One trend is the expansion of the continents power generation grid. Lawrence noted that of 55 countries in Africa, 30 experience regular power outages. Also, 56 percent of investment in sub-Saharan Africa is on transport infrastructure, and 50 percent of infrastructure development has been responsible for more than half of Africas improved economic performance.
This development bodes well for the future growth of lubricant consumption because the infrastructure improvements will rely on equipment that consumes a great deal of lubricants. Also, improved infrastructure should spur economic expansion that will rely on more and improved lubricants.
Lawrence went on to describe current and future prospects in two of the largest African lubricants markets: South Africa and Nigeria.
The Nigerian finished lubricant market is expected to grow to 805,300 metric tons per year by 2022 from 582,000 mt today. Between 2011 and 2012, there were signs of a slight shift in the market toward industrial applications, probably driven by increased manufacturing.

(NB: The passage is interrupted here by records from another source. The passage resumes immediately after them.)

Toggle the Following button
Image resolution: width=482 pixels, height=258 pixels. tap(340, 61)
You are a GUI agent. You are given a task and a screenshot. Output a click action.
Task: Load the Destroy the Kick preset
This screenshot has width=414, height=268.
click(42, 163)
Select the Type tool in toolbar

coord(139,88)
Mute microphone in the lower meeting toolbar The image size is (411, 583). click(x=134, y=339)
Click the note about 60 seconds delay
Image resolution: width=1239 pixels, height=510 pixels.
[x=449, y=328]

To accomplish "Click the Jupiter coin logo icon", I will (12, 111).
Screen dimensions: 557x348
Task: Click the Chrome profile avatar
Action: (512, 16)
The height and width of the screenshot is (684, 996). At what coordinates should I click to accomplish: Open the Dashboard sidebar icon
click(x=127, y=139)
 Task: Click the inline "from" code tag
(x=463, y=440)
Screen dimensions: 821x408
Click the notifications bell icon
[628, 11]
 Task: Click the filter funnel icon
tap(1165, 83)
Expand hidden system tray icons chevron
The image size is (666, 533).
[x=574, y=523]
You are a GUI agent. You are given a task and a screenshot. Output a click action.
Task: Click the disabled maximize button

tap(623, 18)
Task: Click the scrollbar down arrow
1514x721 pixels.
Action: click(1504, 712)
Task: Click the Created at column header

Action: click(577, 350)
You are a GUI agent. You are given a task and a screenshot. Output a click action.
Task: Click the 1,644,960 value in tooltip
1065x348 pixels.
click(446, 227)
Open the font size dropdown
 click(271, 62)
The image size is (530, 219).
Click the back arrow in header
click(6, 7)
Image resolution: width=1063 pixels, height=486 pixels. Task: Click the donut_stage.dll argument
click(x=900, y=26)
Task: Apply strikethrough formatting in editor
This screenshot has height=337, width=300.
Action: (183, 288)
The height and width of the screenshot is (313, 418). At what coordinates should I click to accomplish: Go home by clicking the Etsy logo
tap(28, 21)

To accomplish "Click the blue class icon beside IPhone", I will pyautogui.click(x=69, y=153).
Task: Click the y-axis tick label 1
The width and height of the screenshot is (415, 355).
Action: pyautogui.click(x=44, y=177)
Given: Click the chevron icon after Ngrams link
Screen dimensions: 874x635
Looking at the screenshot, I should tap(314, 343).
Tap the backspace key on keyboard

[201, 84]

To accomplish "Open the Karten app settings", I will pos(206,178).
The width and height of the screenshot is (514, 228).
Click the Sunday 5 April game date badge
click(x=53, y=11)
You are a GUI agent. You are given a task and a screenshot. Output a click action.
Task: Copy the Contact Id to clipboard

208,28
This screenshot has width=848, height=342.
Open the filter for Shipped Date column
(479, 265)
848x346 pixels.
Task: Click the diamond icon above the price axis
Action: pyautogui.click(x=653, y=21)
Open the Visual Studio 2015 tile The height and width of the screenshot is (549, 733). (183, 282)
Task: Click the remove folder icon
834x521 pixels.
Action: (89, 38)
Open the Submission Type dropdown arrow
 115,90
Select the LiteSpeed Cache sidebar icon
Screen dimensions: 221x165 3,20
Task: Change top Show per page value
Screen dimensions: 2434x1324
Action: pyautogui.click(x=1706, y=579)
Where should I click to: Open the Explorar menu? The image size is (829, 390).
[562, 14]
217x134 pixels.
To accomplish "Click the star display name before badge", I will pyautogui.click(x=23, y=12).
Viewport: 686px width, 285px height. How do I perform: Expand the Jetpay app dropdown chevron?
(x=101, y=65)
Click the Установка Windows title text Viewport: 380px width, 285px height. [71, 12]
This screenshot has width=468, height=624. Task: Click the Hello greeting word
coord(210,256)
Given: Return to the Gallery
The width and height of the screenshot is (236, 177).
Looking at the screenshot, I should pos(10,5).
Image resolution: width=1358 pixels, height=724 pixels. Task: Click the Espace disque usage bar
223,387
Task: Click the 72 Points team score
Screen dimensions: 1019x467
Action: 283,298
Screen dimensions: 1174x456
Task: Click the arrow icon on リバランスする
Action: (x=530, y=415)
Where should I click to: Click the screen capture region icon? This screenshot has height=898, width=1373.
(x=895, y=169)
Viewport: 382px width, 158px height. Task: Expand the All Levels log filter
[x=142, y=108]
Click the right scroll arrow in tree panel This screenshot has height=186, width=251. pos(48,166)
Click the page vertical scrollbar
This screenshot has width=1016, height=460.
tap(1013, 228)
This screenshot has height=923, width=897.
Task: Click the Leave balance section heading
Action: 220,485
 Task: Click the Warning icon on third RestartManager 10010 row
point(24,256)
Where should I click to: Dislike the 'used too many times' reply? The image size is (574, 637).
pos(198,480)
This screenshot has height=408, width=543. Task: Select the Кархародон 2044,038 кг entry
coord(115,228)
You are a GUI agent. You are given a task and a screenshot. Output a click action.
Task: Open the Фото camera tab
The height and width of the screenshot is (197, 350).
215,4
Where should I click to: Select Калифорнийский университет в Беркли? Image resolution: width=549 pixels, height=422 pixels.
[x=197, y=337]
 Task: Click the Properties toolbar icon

The engine oils segment is forecast to grow at 11.1 percent per year. The proportion of multigrade engine oils is expected to reverse relative to monograde engine oils by 2022, Lawrence said, and consumption of synthetic engine oils is set to grow.
Six tier one suppliers hold just over 70 percent of the lubricants market in Nigeria. Total Nigeria Plc is the market leader, followed by Conoil Plc.
In South Africa, the market for all finished lubricants was 357,500 metric tons. The consultantcy looks for growth in the industrial lubricants market, in particular, to just over 151,000 metric tons by 2018.
Hydraulic fluids, gear oils and greases make up 80 percent of the volume of industrial lubricants consumed in South Africa. Frost & Sullivan foresees potential opportunity in food grade lubricants because the food and beverage industry is expected to expand.
Lawrence concluded by saying, Africas fundamentals are changing. GDP growth and foreign direct investment are up, while the ratio of foreign debt to GDP and the number of civil wars is down. To take advantage of this long-awaited growth cycle, early entry is vital to ensure competitive positioning.